Meeting 7 Overview
Operational risk is the risk of losses caused by flawed or failed processes, policies, systems or events that disrupt business operations. Employee errors, criminal activity such as fraud, and physical events are among the factors that can trigger operational risk. There are seven categories of operational risk laid out in Basel II:
- Internal fraud. Misappropriation of assets, tax evasion, intentional mismarking of positions and bribery.
- External fraud. Theft of information, hacking damage, third-party theft and forgery.
- Employment practices and workplace safety. Discrimination, workers' compensation, employee health and safety.
- Clients, products and business practice. Market manipulation, antitrust, improper trade, product defects, fiduciary breaches and account churning.
- Damage to physical assets. Natural disasters, terrorism and vandalism.
- Business disruption and systems failures. Utility disruptions, software failures and hardware failures.
- Execution, delivery and process management. Data entry errors, accounting errors, failed mandatory reporting and negligent loss of client assets.
Some organizations have a formal operational risk management function, while others don't. Those that have them tend to be at different stages of maturity. However, these are the steps companies follow:
- Define operational risk management, its scope, purpose and function. Keep in mind that operational risk definitions vary from industry to industry.

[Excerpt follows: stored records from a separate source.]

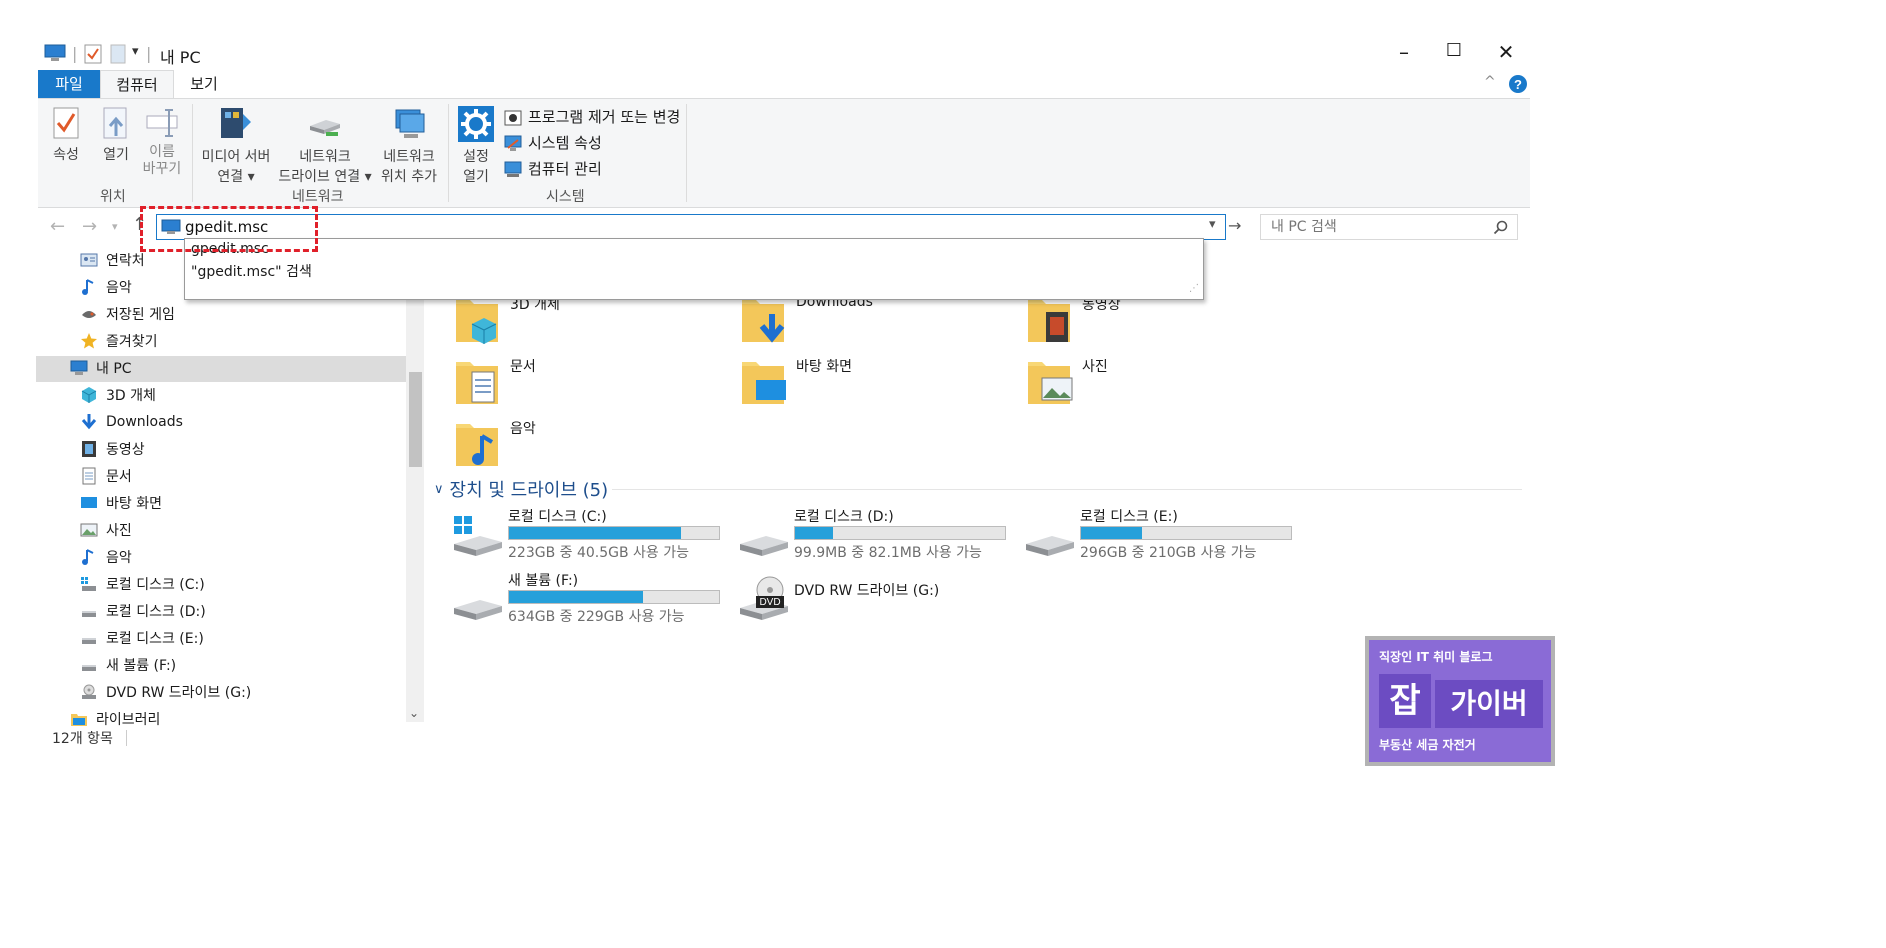 The width and height of the screenshot is (1886, 948). Describe the element at coordinates (82, 739) in the screenshot. I see `status-item-count: 12개 항목` at that location.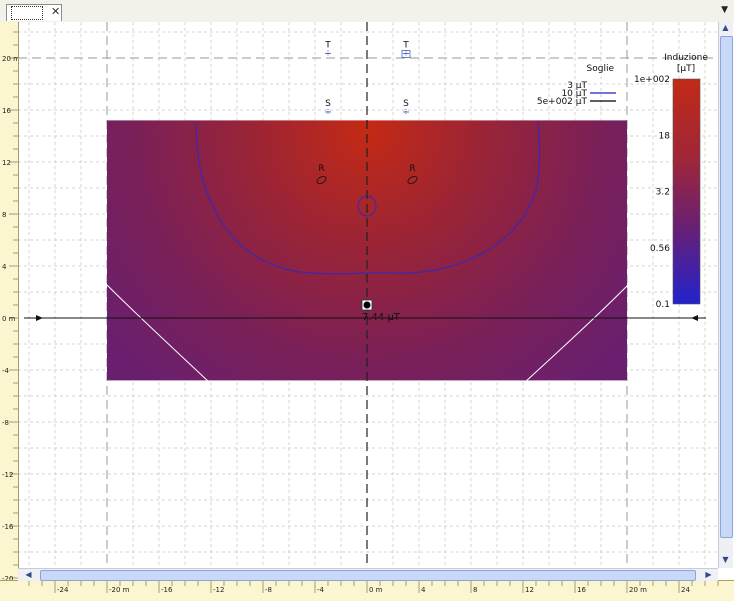 The width and height of the screenshot is (734, 601). I want to click on x-axis-arrow-left, so click(40, 318).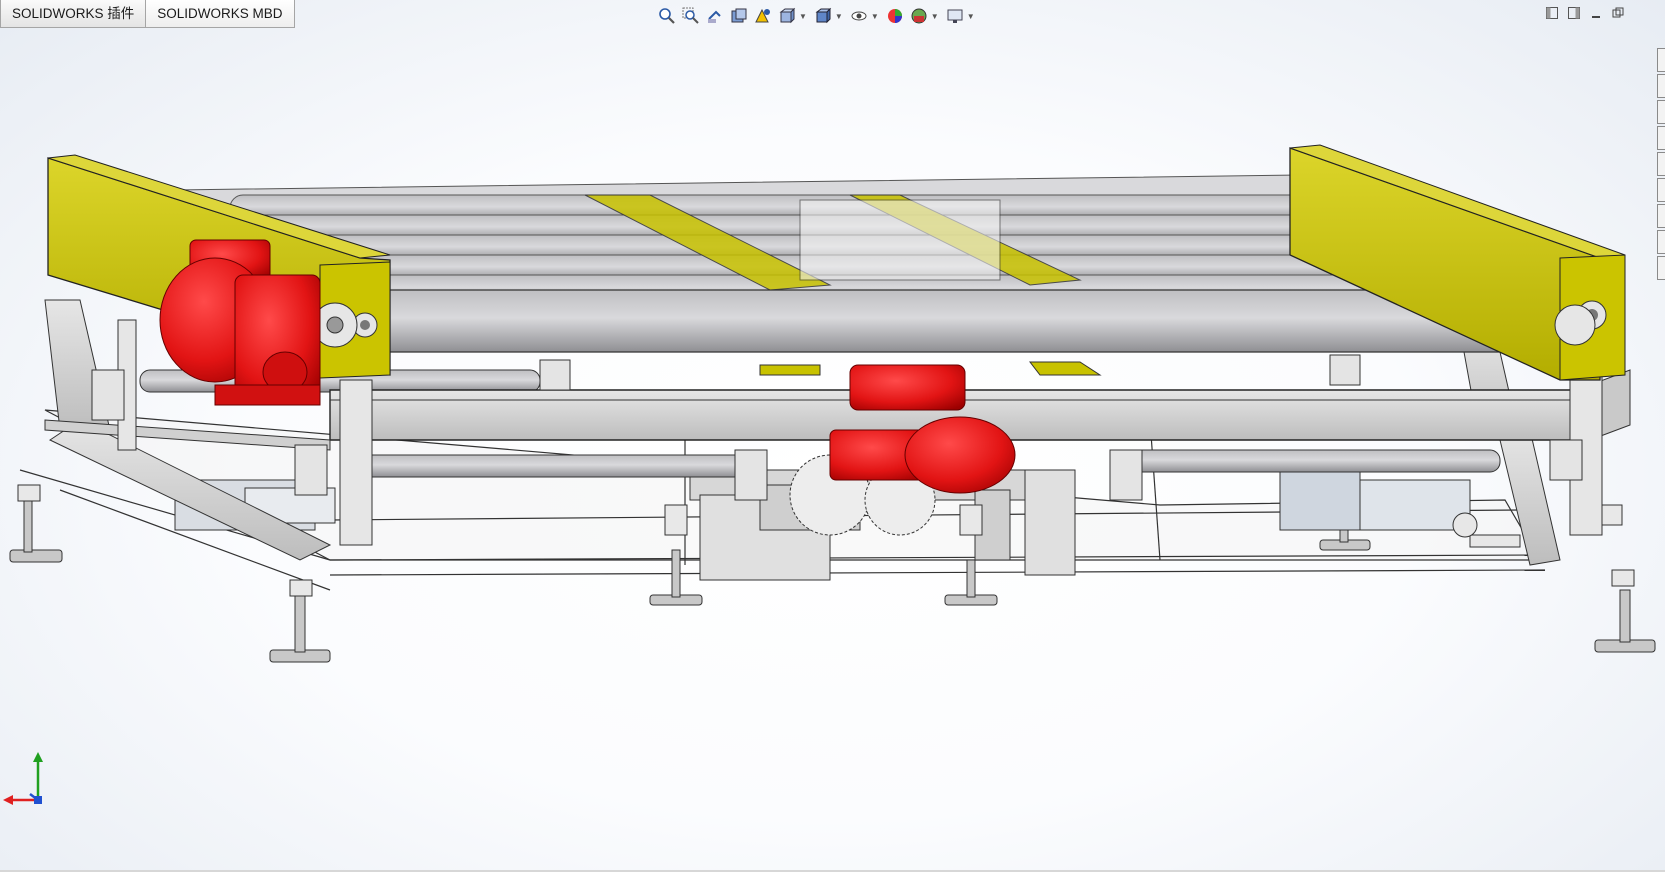 The height and width of the screenshot is (872, 1665). I want to click on restore-icon, so click(1618, 13).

- Define roles that will be necessary for the function to succeed, which may involve -- but does not necessarily require -- a chief operational risk officer.
- Define operational risk management's relationship to other risk management functions cooperatively with those other functions.
- Decide the ways in which operational risk will be monitored and measured.
- Decide which tools will be necessary to enable a successful operational risk function, and determine whether those tools already exist in the organization or if additional tools are required. Procure what's necessary with the help of IT and security to avoid introducing unnecessary risk into the tech stack or unknowingly creating security gaps.
- Identify the necessary data sources and their owners; secure access to the data needed for operational risk management.
- Work with other risk functions and the business to identify process-related risks and their respective causes.
- Identify risks related to processes, such as whether they can scale as necessary or whether the processes are adequate within the context in which they run.
- Define risk categories.
- Map processes in detail, along with their risks and controls.
- Define key risk indicators.
- Ensure that each part of the organization involved in a process has been identified.
- Understand what resources are required for a process. Monitor for changes, such as the need to scale up or down.
- Understand the company's risk appetite in detail.
- Implement control measures.
- Educate the workforce about operational risks and what's expected of them as individuals. Include contact information so employees know whom to contact about a potential issue.
- Assess the impact of the operational risk management function on the business, and to the degree it involves change, ensure sound change management practices.
- Continuously measure and monitor operational risks. Use the historical data to understand trends, weak spots, etc.
Some types of legal risk that a business can face includes regulatory risks, compliance risks, contractual risks, non-contractual risks, dispute risks, and reputational risks.